Ici mistress Peyton s’écria :

« Brown a aussi une lettre !… Regardez donc, Elsie ! »

En effet, le second lévrier avait une petite bande de papier très étroite attachée à son collier.

Elle fut immédiatement détachée, ouverte et se trouva porter cette adresse- :

« Miss Nettie Daslvwood, au fort Lookout.

« Je vous en prie, lisez-la pour moi, dit l’enfant, je ne pourrais pas reconnaître une seule lettre. »

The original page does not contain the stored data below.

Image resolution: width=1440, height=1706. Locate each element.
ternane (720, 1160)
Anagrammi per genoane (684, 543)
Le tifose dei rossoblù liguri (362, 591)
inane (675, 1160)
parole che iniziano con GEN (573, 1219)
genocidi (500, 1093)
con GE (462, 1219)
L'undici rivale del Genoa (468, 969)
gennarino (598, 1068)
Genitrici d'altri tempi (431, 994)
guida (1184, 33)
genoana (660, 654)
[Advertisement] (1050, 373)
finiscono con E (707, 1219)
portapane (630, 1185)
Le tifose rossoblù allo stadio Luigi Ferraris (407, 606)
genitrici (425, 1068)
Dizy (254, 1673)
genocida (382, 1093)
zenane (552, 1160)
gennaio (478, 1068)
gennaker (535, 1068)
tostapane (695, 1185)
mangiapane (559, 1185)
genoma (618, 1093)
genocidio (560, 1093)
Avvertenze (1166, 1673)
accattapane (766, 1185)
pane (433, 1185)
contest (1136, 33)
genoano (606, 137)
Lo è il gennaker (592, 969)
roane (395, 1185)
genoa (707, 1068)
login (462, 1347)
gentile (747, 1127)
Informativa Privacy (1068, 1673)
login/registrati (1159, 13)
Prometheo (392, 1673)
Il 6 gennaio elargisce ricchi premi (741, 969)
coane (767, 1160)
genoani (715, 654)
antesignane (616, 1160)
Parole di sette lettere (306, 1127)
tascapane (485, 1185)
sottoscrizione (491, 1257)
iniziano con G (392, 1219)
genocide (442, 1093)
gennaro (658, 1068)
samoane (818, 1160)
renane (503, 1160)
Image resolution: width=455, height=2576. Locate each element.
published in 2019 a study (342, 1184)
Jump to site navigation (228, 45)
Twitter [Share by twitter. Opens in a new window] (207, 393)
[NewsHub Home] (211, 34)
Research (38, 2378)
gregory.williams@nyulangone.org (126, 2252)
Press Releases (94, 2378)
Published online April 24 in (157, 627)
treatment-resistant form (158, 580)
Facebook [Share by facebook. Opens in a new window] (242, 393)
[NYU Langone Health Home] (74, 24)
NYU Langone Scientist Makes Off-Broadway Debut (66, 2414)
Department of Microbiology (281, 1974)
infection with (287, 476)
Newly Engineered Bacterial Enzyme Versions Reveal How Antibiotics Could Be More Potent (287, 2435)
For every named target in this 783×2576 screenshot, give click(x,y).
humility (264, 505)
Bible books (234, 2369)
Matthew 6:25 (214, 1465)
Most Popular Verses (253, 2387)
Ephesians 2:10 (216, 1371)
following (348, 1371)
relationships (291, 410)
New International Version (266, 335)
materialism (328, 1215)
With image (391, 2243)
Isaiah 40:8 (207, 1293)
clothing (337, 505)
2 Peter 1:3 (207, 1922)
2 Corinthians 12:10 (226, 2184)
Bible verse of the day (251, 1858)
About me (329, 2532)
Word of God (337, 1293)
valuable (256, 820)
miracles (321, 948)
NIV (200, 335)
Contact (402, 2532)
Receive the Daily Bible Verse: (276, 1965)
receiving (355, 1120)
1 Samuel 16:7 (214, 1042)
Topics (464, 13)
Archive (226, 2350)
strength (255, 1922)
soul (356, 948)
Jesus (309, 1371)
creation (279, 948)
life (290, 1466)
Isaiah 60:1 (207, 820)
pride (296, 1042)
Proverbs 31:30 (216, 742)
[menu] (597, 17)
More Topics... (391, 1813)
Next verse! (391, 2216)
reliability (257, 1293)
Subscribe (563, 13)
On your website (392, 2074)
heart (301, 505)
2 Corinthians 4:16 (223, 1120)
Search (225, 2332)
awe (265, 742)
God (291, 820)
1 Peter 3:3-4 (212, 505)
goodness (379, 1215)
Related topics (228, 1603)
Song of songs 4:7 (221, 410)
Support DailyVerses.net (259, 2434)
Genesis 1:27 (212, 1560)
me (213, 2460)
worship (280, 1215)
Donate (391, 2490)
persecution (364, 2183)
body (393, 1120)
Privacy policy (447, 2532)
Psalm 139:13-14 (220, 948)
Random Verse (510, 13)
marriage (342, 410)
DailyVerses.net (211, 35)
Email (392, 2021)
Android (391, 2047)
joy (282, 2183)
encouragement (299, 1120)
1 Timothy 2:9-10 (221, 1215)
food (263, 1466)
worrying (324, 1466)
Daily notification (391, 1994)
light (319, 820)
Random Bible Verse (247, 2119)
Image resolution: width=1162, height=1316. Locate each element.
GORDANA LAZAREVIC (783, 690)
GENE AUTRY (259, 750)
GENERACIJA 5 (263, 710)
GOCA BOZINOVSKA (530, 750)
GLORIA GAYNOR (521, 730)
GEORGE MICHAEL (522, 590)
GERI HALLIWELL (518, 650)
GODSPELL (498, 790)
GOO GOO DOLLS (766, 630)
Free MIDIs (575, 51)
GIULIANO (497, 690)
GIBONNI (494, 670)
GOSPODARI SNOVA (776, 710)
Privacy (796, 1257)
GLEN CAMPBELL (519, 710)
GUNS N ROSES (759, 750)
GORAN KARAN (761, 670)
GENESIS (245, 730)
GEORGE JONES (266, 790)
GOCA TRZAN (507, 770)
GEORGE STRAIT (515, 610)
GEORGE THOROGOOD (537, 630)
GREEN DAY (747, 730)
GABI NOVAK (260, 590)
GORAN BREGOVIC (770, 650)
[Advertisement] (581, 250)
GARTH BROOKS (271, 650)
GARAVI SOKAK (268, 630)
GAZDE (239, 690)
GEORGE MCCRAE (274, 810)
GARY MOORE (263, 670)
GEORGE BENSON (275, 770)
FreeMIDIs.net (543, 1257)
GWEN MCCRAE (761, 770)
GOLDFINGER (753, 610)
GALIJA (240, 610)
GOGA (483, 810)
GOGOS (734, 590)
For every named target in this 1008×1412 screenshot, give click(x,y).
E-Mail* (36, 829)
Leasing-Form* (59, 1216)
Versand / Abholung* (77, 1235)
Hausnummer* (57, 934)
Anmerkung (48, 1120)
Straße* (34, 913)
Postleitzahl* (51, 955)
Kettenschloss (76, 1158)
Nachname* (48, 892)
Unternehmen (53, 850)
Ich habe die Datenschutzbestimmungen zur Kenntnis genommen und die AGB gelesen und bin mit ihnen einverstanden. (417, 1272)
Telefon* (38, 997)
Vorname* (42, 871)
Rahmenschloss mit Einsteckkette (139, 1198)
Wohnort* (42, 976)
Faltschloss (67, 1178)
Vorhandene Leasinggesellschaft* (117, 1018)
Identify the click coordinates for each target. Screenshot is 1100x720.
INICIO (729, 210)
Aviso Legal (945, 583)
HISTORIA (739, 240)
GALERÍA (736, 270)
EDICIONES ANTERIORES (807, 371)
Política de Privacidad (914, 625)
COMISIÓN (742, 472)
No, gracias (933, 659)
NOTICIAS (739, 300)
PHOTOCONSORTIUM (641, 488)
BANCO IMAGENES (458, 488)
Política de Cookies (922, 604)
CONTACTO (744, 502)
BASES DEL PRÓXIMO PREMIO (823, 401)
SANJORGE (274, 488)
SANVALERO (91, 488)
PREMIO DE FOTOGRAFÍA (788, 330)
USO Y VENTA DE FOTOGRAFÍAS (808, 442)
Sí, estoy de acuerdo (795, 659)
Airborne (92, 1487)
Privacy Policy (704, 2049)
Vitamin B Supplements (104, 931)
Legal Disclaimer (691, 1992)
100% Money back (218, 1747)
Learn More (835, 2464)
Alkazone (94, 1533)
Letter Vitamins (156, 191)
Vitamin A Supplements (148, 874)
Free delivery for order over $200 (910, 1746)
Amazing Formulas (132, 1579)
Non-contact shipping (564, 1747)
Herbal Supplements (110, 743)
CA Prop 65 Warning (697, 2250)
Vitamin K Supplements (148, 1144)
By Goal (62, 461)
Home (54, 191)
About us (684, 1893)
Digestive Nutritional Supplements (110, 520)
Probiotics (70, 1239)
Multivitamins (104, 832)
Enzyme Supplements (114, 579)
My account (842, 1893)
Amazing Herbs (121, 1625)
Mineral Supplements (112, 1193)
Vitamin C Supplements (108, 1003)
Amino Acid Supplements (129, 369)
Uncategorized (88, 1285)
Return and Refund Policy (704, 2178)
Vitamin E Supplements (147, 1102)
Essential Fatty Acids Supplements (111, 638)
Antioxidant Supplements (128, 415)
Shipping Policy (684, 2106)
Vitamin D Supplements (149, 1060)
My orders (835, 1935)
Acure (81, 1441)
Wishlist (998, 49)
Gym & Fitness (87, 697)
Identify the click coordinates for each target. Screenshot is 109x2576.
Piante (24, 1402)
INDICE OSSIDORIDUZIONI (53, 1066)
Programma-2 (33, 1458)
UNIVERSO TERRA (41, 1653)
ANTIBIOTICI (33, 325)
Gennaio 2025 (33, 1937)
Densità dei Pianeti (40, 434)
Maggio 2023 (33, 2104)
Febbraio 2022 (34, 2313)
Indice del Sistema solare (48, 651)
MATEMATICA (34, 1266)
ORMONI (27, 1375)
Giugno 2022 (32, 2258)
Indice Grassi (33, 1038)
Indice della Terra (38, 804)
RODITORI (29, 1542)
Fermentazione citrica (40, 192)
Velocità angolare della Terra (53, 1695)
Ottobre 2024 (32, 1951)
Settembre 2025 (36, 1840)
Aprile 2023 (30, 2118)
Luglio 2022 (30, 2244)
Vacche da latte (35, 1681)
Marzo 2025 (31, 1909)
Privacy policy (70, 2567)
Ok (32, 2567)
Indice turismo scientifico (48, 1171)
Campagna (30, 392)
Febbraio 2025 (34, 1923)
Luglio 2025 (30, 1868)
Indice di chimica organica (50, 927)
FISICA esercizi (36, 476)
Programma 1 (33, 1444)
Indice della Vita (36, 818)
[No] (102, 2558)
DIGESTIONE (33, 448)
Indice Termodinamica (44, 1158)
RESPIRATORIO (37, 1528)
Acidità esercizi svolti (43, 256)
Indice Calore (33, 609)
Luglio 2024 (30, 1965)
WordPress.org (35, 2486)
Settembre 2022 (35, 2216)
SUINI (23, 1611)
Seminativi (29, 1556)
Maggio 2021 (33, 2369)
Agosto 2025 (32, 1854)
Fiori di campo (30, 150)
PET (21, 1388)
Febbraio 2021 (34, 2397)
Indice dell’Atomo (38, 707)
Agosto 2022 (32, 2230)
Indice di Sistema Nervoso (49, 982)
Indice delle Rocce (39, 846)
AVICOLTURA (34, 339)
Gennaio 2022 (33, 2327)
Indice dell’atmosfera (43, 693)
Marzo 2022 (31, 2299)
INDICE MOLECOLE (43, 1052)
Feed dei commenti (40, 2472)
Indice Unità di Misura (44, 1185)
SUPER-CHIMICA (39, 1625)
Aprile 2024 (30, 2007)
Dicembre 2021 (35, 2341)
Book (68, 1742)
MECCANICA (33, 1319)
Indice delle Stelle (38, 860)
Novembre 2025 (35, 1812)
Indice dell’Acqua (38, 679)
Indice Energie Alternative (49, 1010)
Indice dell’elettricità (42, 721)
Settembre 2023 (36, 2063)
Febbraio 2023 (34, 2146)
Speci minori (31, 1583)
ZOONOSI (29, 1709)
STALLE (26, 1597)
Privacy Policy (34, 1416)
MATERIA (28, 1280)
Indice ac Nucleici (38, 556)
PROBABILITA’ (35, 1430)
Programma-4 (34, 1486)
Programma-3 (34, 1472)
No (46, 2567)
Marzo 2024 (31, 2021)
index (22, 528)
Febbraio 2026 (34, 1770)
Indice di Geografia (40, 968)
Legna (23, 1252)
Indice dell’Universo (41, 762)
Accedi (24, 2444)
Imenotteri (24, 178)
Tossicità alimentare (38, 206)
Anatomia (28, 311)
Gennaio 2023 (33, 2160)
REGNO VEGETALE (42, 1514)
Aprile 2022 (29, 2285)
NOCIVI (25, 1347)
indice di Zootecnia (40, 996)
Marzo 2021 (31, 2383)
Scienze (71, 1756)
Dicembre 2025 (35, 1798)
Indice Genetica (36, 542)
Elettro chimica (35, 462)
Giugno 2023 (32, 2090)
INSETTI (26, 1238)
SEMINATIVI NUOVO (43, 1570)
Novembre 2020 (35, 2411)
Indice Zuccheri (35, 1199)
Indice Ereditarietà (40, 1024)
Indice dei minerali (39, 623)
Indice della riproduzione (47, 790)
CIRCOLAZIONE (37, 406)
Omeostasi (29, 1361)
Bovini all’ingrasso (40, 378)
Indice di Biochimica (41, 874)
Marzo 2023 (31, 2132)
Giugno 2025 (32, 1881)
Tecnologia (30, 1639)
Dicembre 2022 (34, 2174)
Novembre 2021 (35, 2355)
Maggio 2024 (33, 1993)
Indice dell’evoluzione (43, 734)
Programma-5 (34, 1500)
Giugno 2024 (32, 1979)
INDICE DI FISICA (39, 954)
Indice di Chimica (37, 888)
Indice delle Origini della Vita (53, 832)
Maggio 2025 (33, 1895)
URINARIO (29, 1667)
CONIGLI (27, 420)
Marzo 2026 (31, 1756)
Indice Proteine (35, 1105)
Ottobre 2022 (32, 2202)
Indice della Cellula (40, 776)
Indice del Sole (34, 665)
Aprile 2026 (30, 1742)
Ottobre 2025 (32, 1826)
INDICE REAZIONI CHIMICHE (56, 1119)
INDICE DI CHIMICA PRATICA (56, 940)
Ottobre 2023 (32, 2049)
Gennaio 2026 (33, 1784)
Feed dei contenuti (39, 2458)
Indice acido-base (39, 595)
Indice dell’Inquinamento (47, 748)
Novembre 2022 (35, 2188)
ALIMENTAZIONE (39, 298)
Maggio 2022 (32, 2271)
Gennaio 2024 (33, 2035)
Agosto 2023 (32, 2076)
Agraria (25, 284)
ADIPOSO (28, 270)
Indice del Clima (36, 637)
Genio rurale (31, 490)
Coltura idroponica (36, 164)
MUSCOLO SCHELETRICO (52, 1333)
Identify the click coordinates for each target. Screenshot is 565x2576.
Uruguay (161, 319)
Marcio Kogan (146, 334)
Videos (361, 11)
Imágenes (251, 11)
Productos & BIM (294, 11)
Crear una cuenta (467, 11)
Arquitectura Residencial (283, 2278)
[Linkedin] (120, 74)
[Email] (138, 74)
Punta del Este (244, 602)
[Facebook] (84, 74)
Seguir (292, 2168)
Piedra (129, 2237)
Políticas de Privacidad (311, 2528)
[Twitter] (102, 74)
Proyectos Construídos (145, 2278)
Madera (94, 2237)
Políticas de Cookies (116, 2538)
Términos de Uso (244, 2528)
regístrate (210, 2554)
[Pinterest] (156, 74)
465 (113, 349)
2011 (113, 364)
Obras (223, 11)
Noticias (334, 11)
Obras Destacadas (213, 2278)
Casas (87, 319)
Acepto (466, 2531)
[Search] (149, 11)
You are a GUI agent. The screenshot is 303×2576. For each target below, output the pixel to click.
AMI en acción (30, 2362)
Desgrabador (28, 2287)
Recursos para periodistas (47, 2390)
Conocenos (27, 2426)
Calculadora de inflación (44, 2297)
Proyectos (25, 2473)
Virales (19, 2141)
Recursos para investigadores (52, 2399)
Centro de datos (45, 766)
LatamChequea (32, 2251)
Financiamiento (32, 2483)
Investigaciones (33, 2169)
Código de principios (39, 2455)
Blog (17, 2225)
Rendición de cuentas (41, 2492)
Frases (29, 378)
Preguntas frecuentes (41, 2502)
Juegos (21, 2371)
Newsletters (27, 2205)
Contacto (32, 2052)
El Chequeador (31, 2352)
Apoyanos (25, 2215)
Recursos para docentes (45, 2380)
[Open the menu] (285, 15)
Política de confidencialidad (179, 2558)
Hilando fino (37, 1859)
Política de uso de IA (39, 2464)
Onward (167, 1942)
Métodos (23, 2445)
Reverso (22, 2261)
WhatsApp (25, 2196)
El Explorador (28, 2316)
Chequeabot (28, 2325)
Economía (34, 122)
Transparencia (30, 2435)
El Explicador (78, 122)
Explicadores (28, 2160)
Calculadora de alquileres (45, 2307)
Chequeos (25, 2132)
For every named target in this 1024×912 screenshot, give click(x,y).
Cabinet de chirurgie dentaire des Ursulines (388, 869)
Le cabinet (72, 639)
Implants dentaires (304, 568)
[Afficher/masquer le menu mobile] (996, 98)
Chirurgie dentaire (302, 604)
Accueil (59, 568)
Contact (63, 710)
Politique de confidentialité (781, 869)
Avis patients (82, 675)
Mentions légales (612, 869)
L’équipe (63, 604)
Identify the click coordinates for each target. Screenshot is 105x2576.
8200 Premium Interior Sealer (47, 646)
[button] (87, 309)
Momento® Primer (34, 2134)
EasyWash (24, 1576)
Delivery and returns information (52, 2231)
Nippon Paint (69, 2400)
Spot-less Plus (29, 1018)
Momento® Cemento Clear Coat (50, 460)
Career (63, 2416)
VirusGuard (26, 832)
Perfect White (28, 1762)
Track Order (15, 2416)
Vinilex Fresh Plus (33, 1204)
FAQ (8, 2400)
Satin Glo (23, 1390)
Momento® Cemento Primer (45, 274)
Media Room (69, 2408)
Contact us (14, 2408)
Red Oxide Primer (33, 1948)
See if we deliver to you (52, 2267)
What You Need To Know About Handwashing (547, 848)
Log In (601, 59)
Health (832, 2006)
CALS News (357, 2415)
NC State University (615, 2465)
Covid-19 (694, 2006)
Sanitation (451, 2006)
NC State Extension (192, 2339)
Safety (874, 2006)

C’était un billet de huit ou dix lignes, ainsi conçu :

« Le blanc-bec s’est conduit comme un héros. Blessure légère et sans danger. J’ai cru, à tort peut-être, devoir garder votre secret, et je suis bien obligé de confesser que le pauvre garçon, à qui rien encore n’a pu ouvrir les yeux, ne paraît pas se douter de son bonheur. Il semble croire que votre cousine Juliette doit être tout pour lui comme par le passé. Si j’avais pu parler, peut-être son cœur aurait-il trouvé sa vraie voie. Mais vous m’avez fait promettre de me taire, et, s’il n’est pas éclairé, c’est votre faute et non la sienne en vérité. J’enrage pourtant que de lui-même son cœur ne soit pas déjà tout à vous. Faut-il l’aider ?

Jim St-A. »

Les deux dames s’étaient remises à causer de la grande nouvelle en relisant la lettre du commandant. Tout entières à la joie de savoir leurs maris sains et saufs et sur le point de rentrer au fort, elles ne remarquèrent pas d’abord le changement subit qui s’était produit en Nettie.

La petite malade s’était redressée ; ses joues avaient repris leur couleur, ses yeux brillaient d’un éclair singulier.

À peine mistress Peyton se fut-elle retirée :

« Chère mistress Saint-Aure, dit-elle en se levant et en venant embrasser la jeune femme, tout bien pesé, mon devoir est de quitter le fort sans retard. »

Son amie la regarda avec stupéfaction.